If we recall the opening Gospel on Palm Sunday, we remember how the crowds placed Jesus on the back of a donkey and placed a purple robe around our Lord and waved palms at him as he entered Jerusalem. They, who did not fully understand Jesus, believed him to be the Messiah, long-promised by the Prophets. However, the King, who they anticipated, would be a “Warrior-King” who would usher in a new age in which all Israel’s enemies would submit to the truth, abandon their false gods and worship the One, True, God whose Ark of the Covenant linked the Jewish people to the God of Abraham, Isaac and Jacob in a bond of love because Israel was his Chosen People. As we know from salvation history, the Kingship which they believed Jesus would exercise could not be further from the images they conjured from the Scriptures. To the contrary, their King would be condemned, flogged, crowned with thorns, nailed to a Cross and hung in public view for having been found guilty of blasphemy by the Jewish religious authority, and as a threat to civil peace by the Romans.
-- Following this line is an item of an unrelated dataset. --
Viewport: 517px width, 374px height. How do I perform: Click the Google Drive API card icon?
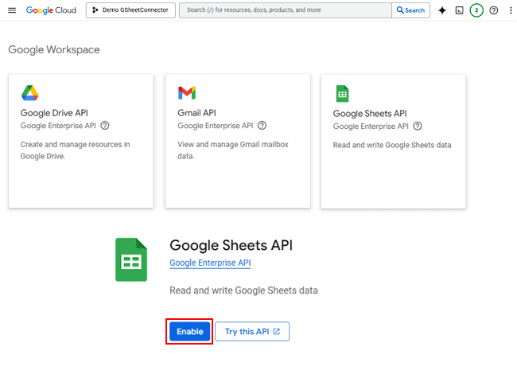tap(29, 93)
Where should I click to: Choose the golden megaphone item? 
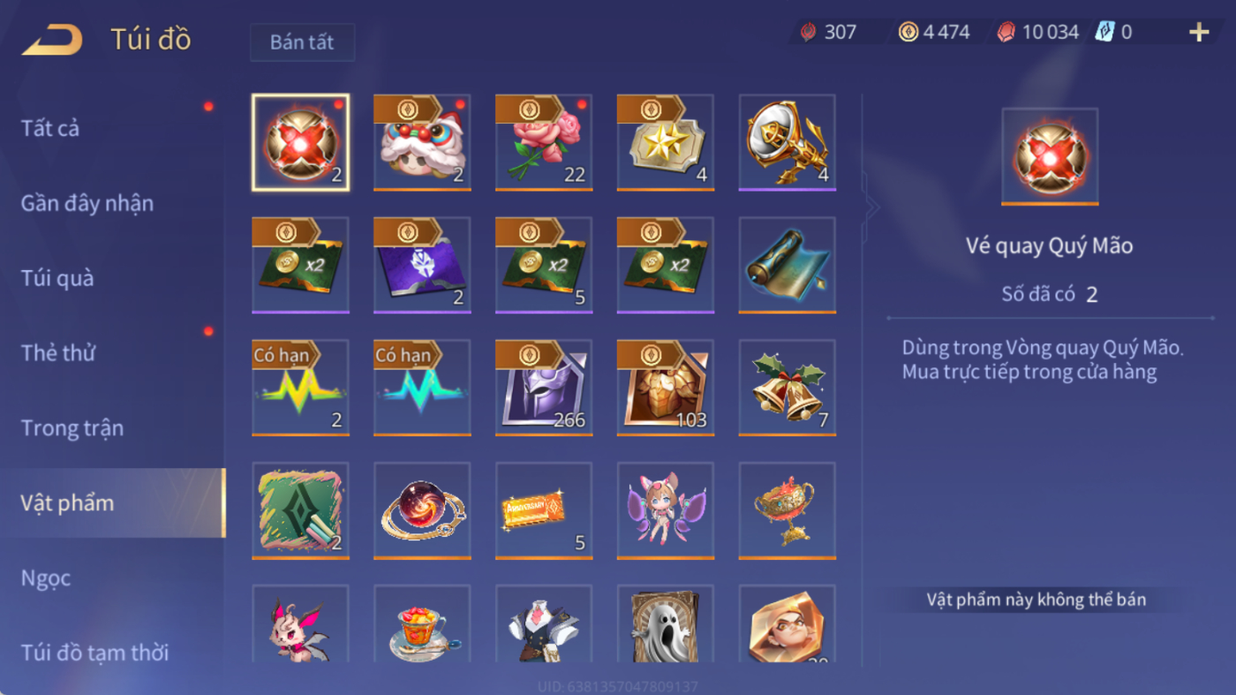coord(788,142)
So much for the earthly kingship of Jesus Christ.
On the Ascension, we celebrate the true Kingship of Christ inasmuch as our Lord’s return to the Father as the place where God the Father would decorate his only Son for having succeeded at the Mission for which he was sent to Earth—to make known the love of God, to redeem the people of their Sins and thereby reconcile them to God, to put Satan at bay, and to free the dead from their captivity in the nebulous underworld that housed them until Jesus liberated them from this “hell” (a netherworld existence where the just awaited their liberation by the Messiah) and escorted them to the true land of milk and honey, the real paradise, the New Jerusalem. There, they witnessed the Father crown Jesus, King of Kings and Lord of Lords, granting him sovereignty over all powers, thrones and principalities of the universe. From this day forward, Jesus did usher in a new age—let us call it the Age of Grace. And the mediator of all grace would be henceforth the very one who saved us from ourselves, from our selfishness and sinful tendencies: Jesus.
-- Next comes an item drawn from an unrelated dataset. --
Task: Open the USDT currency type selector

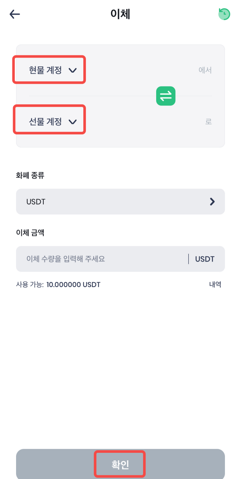Action: (x=112, y=202)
This, my friends, is what we celebrate on what would otherwise be the Seventh Sunday of Easter. This is why the Church summons us to gather in worship today. Jesus’ Ascension marks the beginning of the real Kingship of the Lord. From that day until the consummation of God’s saving plan with the Second Coming, Christ now brings all peoples into submission not by violence but by love. Concommitantly, he infuses and nourishes a real faith that lays latent in every soul—so that every person now has a vocation to salvation. Every person now has a chance to spend eternity in joy with the new humanity of the redeemed and in a relationship with the God who created them and saved them through Jesus Christ, our Lord. Imagine, how blessed we are then, to be in a relationship with a God who condescended to become one of us so that, in time and with grace, we could become more like Him. This, then, is a peak into the real nature of the God who is Love.